(Data extracted from a collection)
/---

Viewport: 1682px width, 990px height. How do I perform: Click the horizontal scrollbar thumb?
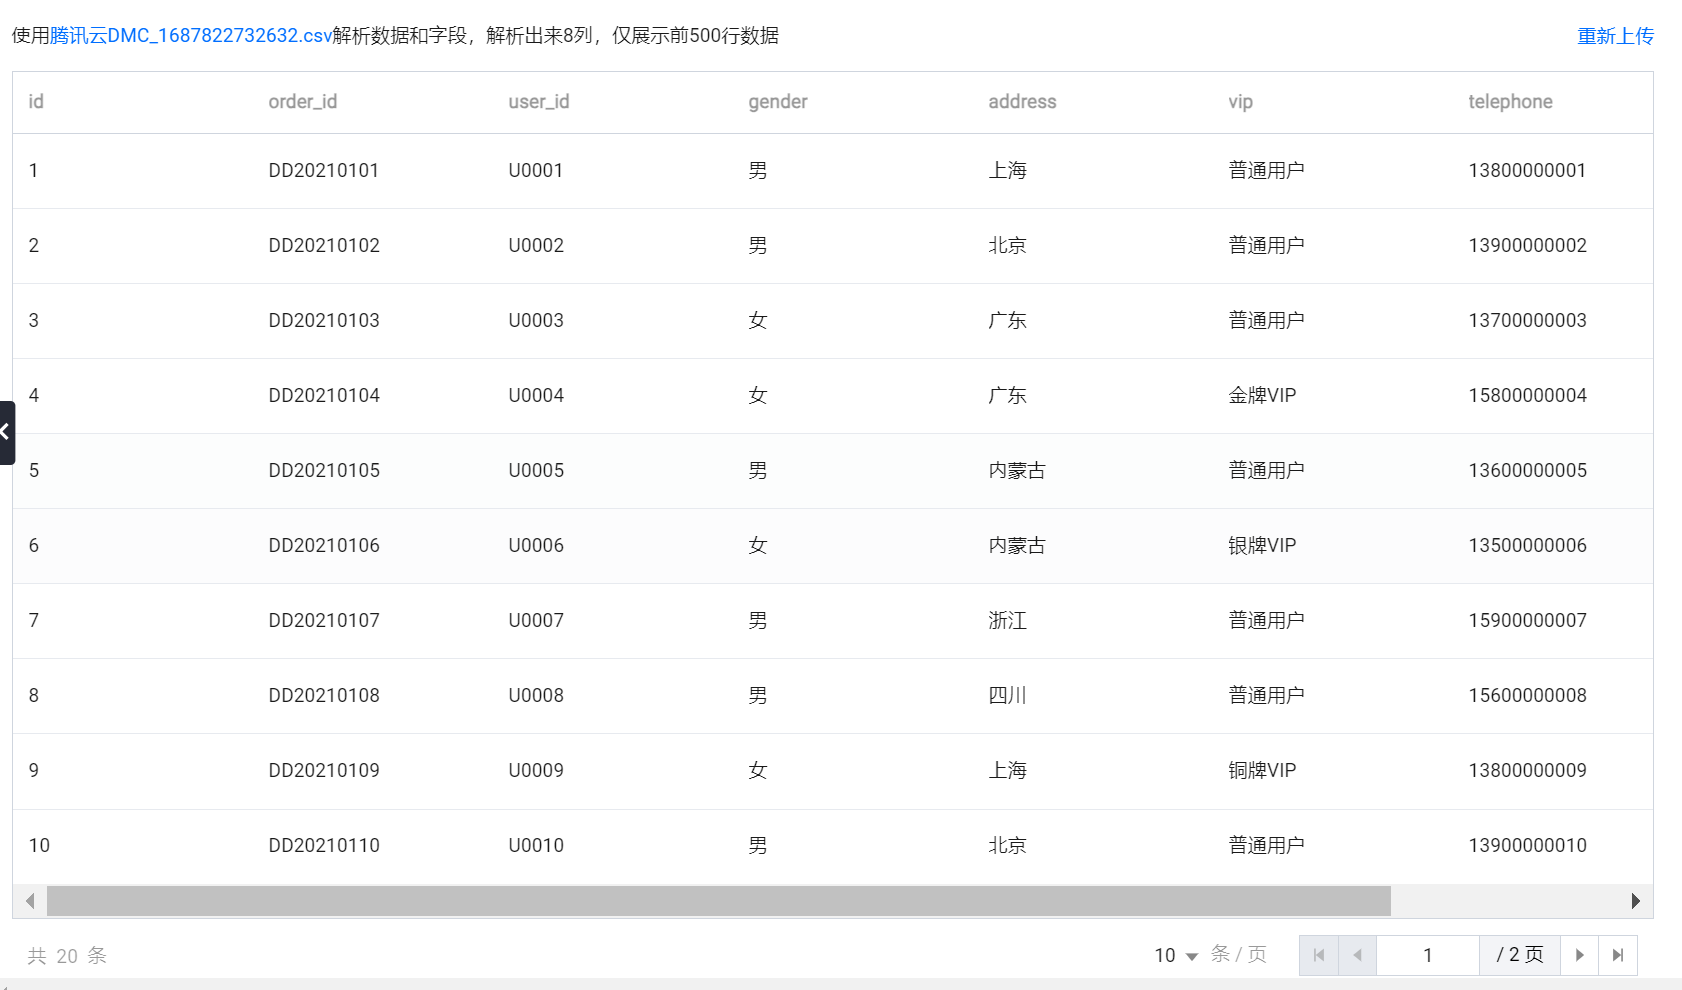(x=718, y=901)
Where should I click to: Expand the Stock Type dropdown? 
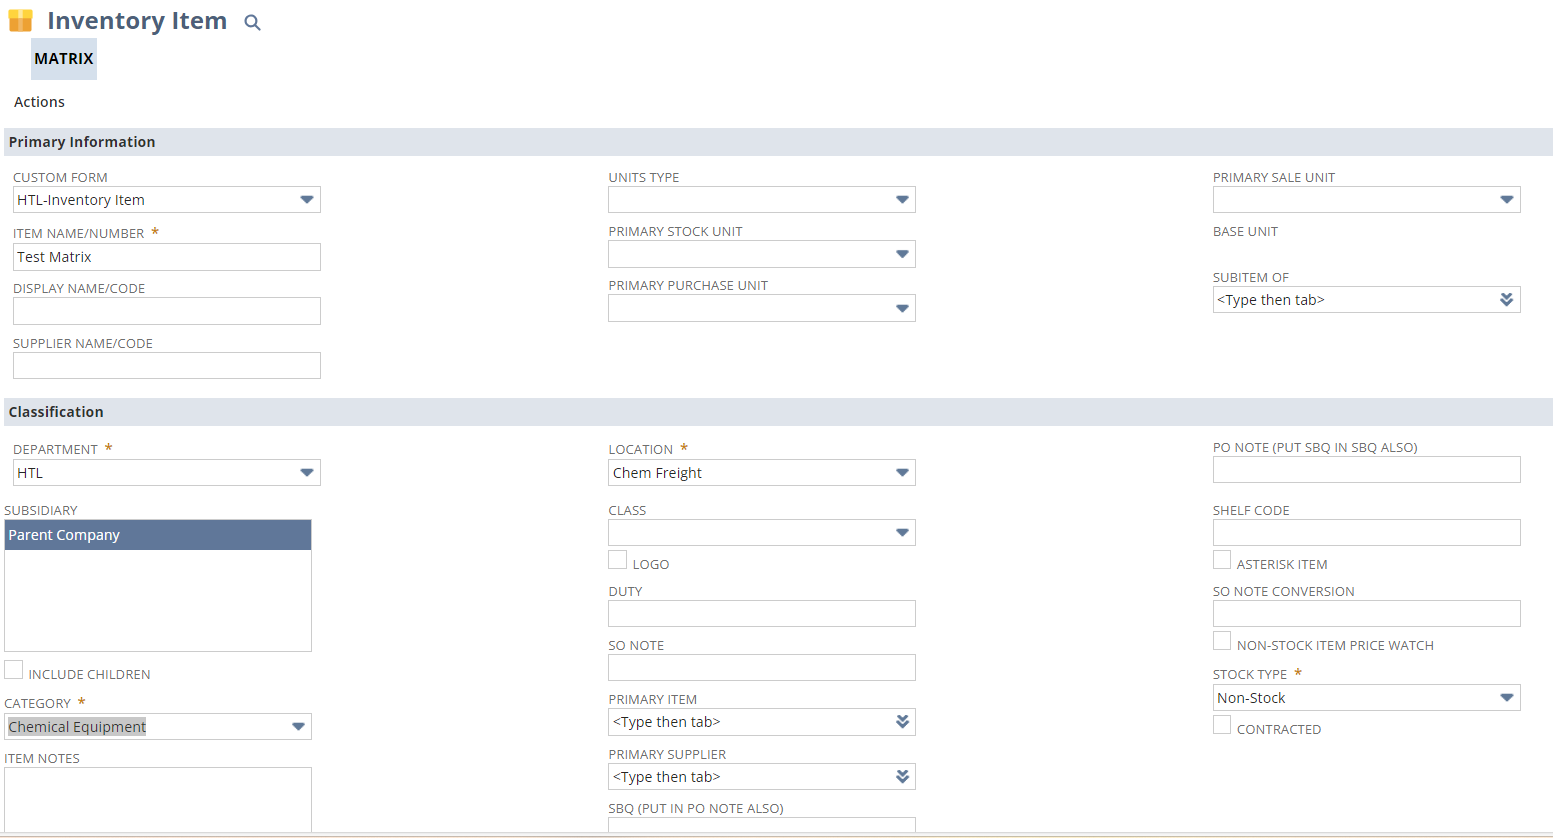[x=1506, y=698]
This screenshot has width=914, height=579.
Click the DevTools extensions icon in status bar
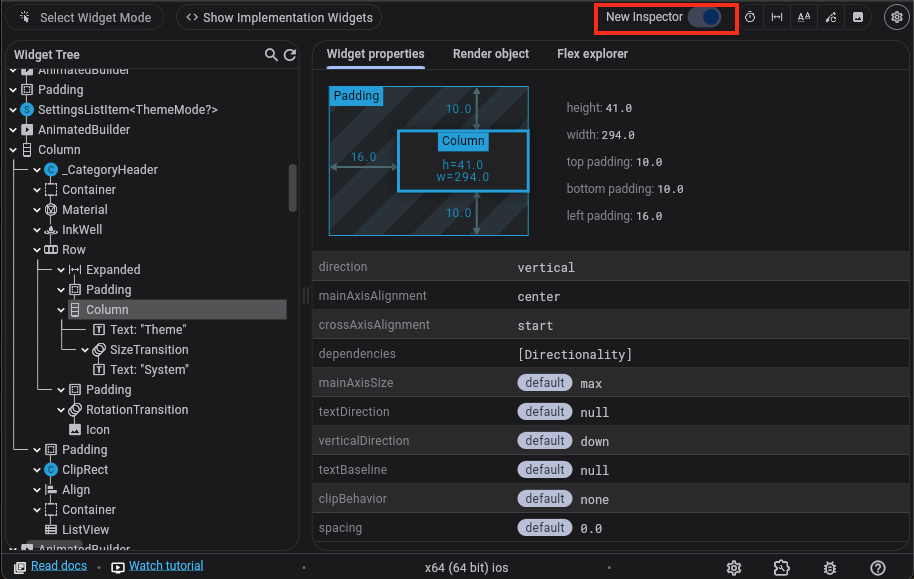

\---

[Problem requirements] Do not include images; quote all of the entries above exactly.

[Written answer]
Viewport: 1682px width, 990px height. How do I perform: Click the horizontal scrollbar thumb?
(x=718, y=901)
Where should I click to: Expand the Stock Type dropdown? 
[x=1506, y=698]
This screenshot has width=914, height=579.
Click the DevTools extensions icon in status bar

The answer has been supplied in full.